LONDON: Arabica coffee futures on ICE hit two-week lows on Monday against the backdrop of a slump in the Brazilian real and bearish sentiment in wider financial markets.
Cocoa and sugar were little changed.
December arabica coffee fell 0.8% to $1.9825 per lb by 1133 GMT.
Arabica speculators reduced their net long position by 2,277 lots to 45,340 in the week to Oct. 19, data showed.
Dealers cited much-needed weekend rains in top producer Brazil, widespread coffee tree flowering and a steep slump in the Brazilian real versus the dollar.
A weak real tempts Brazilian producers and exporters to sell dollar-priced coffee by raising returns in local currency terms.
January robusta coffee fell 0.1% to $2,139 a tonne.
Arabica coffee edges higher, sugar and cocoa fall
March raw sugar slipped 0.1% to 19.07 cents per lb, edging away from last week’s three-week low of 18.82 cents.

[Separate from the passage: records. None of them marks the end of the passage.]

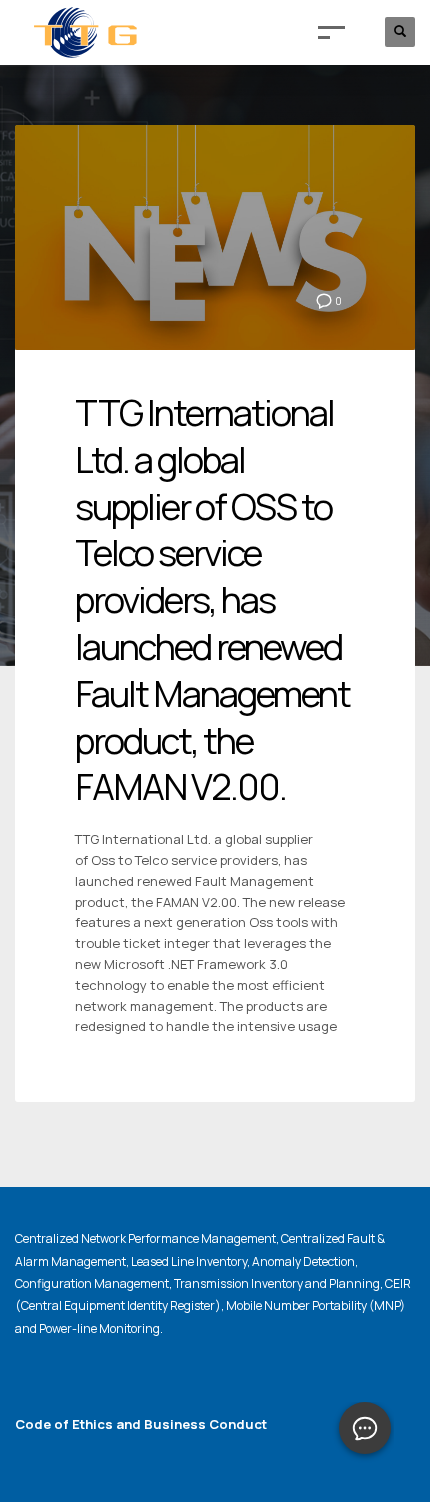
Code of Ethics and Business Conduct (141, 1424)
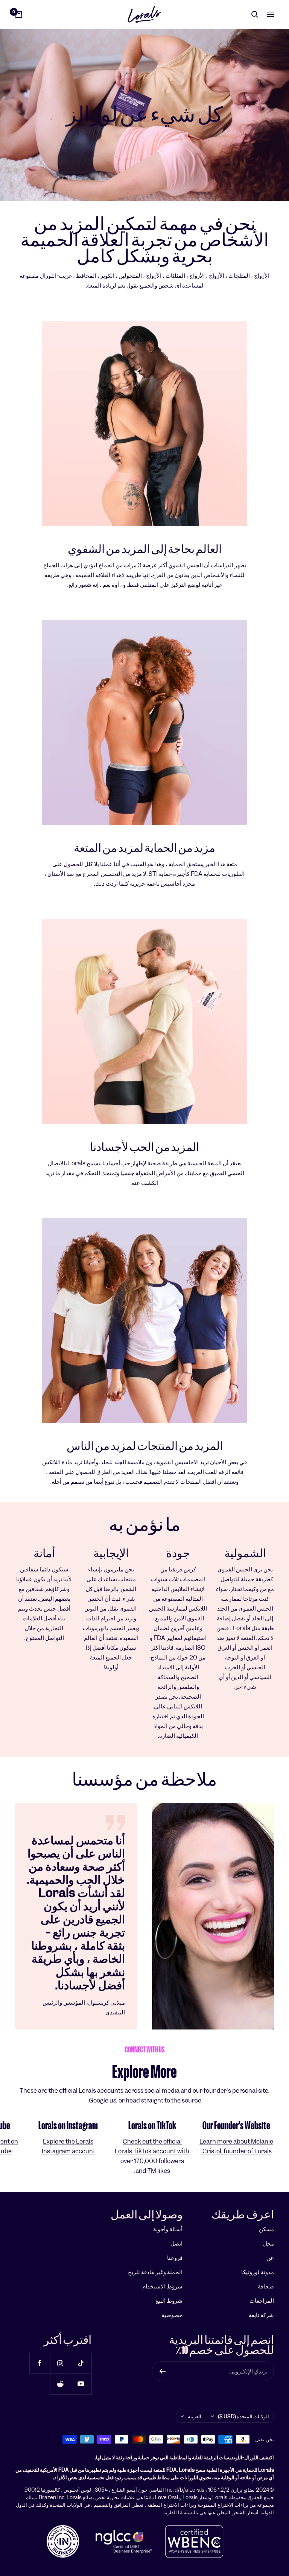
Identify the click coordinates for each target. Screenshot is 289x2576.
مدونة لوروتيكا (257, 2272)
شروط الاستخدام (162, 2286)
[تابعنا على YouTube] (81, 2384)
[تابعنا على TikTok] (81, 2363)
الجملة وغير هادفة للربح (155, 2272)
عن (270, 2258)
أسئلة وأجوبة (168, 2229)
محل (268, 2243)
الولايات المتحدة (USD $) (243, 2416)
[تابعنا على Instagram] (60, 2363)
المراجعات (261, 2301)
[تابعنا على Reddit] (60, 2384)
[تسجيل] (162, 2371)
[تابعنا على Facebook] (39, 2363)
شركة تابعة (261, 2315)
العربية (194, 2416)
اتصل (176, 2243)
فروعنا (175, 2258)
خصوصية (172, 2315)
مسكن (266, 2229)
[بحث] (254, 14)
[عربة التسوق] (19, 14)
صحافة (266, 2286)
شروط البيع (169, 2301)
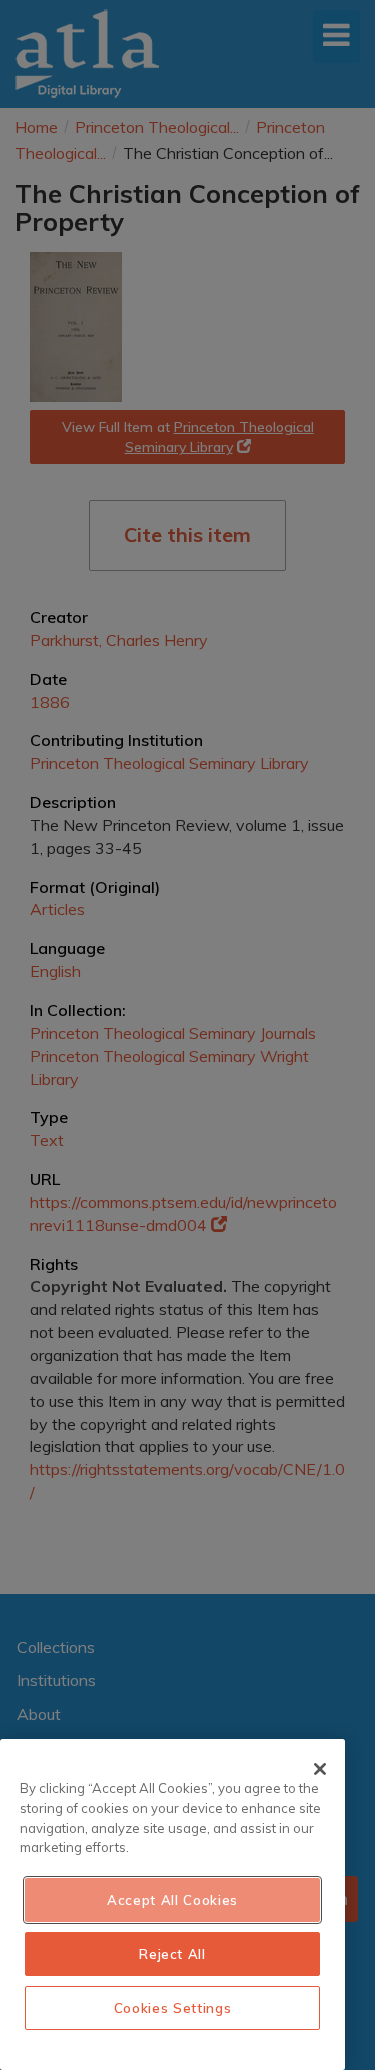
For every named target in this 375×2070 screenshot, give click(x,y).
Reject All (172, 1954)
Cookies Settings (173, 2008)
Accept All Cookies (172, 1900)
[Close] (320, 1769)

Raw sugar speculators cut their net long position by 33,515 contracts to 126,148 in the week to Oct. 19, data showed.
Dealers said the market looks set to try to consolidate at current lofty levels, with rains in Brazil weighing somewhat and the risk of more fund long liquidation looming.

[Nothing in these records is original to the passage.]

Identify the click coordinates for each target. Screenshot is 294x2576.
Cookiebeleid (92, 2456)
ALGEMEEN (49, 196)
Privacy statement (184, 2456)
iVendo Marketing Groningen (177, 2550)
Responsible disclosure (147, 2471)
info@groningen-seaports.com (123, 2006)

Egypt has strategic sugar reserves sufficient until January-February, a senior supply ministry official said.
December white sugar fell 0.5% to $498.20 a tonne.
March London cocoa fell 0.1% to 1,775 pounds a tonne.

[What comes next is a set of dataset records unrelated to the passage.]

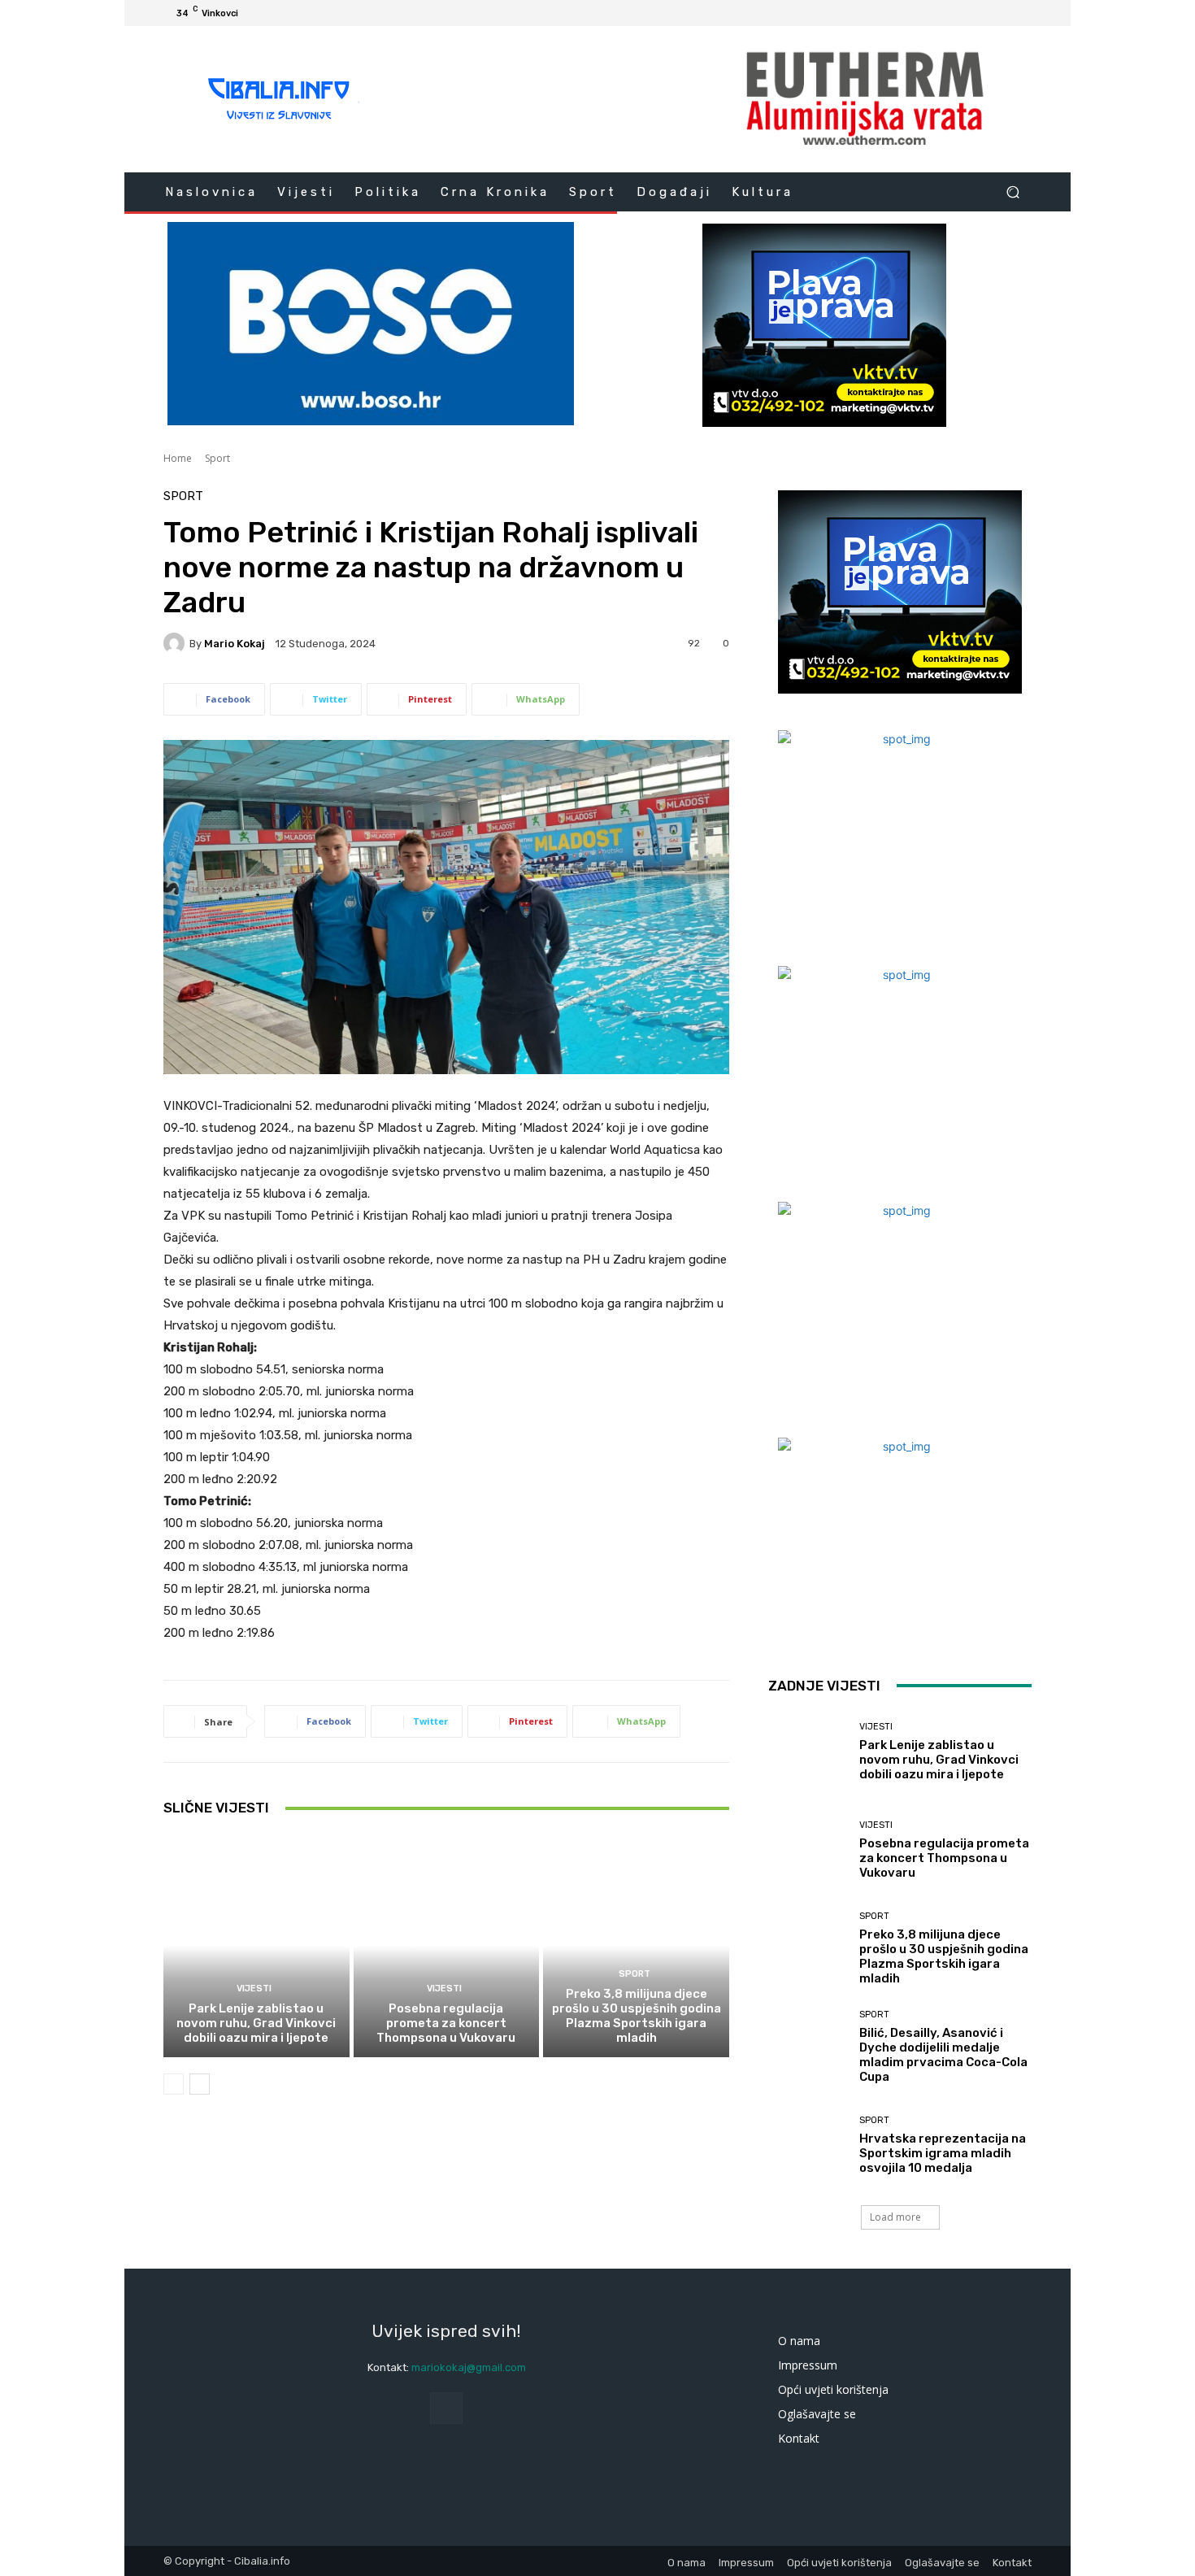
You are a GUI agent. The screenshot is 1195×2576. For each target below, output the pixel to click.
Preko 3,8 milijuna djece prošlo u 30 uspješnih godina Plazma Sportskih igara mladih (636, 2015)
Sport (217, 458)
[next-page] (199, 2084)
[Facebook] (944, 13)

Cocoa arrivals at ports in top grower Ivory Coast since the start of the season on Oct. 1 reached 277,000 tonnes by Oct. 24, exporters estimated, down 15.3% from the same period last season.
Ivorian output has long been expected to fall this season, though recent dry and sunny weather has improved the production outlook.
Meanwhile, recent data on third-quarter demand growth has been largely disappointing, traders and analysts said.
December New York cocoa gained 0.1% to $2,584 a tonne.
New York cocoa speculators switched to a net short position of 10,672 contracts in the week to Oct 19, cutting 16,667 contracts.